O marido de Kadiatou faleceu em 2013 e, após ela se recusar a casar com o irmão dele, seus sogros a agrediram, a expulsaram de casa com seus três filhos (menores de idade) e confiscaram os bens do falecido marido. Embora sua queixa à polícia não tenha sido investigada, um processo foi aberto em um tribunal local, onde aguarda julgamento desde junho de 2016.
Os demandantes alegam que o Mali violou diversos direitos da viúva, notadamente o direito à igualdade perante a lei, o direito à dignidade e o direito de que sua causa seja ouvida em tempo hábil. Alegam também que o Mali não protegeu a família, bem como o melhor interesse e o direito ao desenvolvimento dos filhos de Kadiatou. Esses são direitos e obrigações consagrados em diversos tratados internacionais dos quais o Mali é signatário, notadamente a Carta Africana dos Direitos Humanos e dos Povos, a Carta Africana dos Direitos e Bem-Estar da Criança, o Protocolo à Carta Africana dos Direitos Humanos e dos Povos sobre os Direitos das Mulheres na África e a Convenção sobre a Eliminação de Todas as Formas de Discriminação contra a Mulher.
Os demandantes solicitam ao Tribunal que declare Mali culpado das violações acima mencionadas e que ordene a Mali que ajude Kadiatou a recuperar seus bens perdidos (incluindo 5 casas e um terreno com suas respectivas escrituras, contas bancárias e veículos), juntamente com o equivalente aos aluguéis recebidos dos referidos imóveis ao longo dos anos. Solicitam ainda que o Tribunal ordene a Mali o pagamento de uma indenização às vítimas no valor de 50.000.000 FCFA (cerca de 85.000 USD) por danos morais sofridos e que processe e puna os autores dos crimes cometidos contra Kadiatou.
Atualizações
6 de junho de 2021: O caso foi adiado para decisão em 22 de junho de 2021.

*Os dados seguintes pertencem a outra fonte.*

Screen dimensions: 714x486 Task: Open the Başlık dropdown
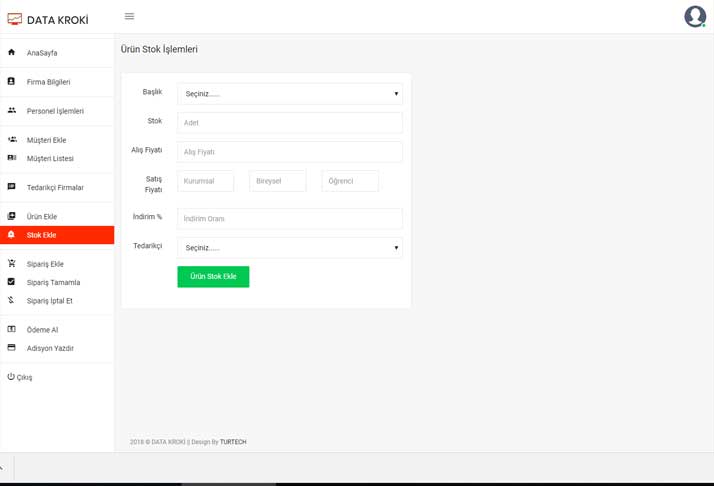289,94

23 de junho de 2021: O tribunal proferiu sentença, declarando o Mali culpado de violar o direito de Kadiatou e de seus filhos à dignidade e o direito de seu caso ser julgado em um prazo razoável. O tribunal também constatou que o Mali falhou em seu dever de proteger a vítima e sua família, bem como o melhor interesse e o direito ao desenvolvimento de seus filhos. O tribunal ordenou que o Mali leve o caso apresentado pela vítima aos tribunais locais em um prazo razoável, que liquide o patrimônio deixado por seu falecido marido de acordo com a lei e que pague a ela uma indenização no valor de 100.000.000 FCFA (cerca de US$ 181.000) por danos.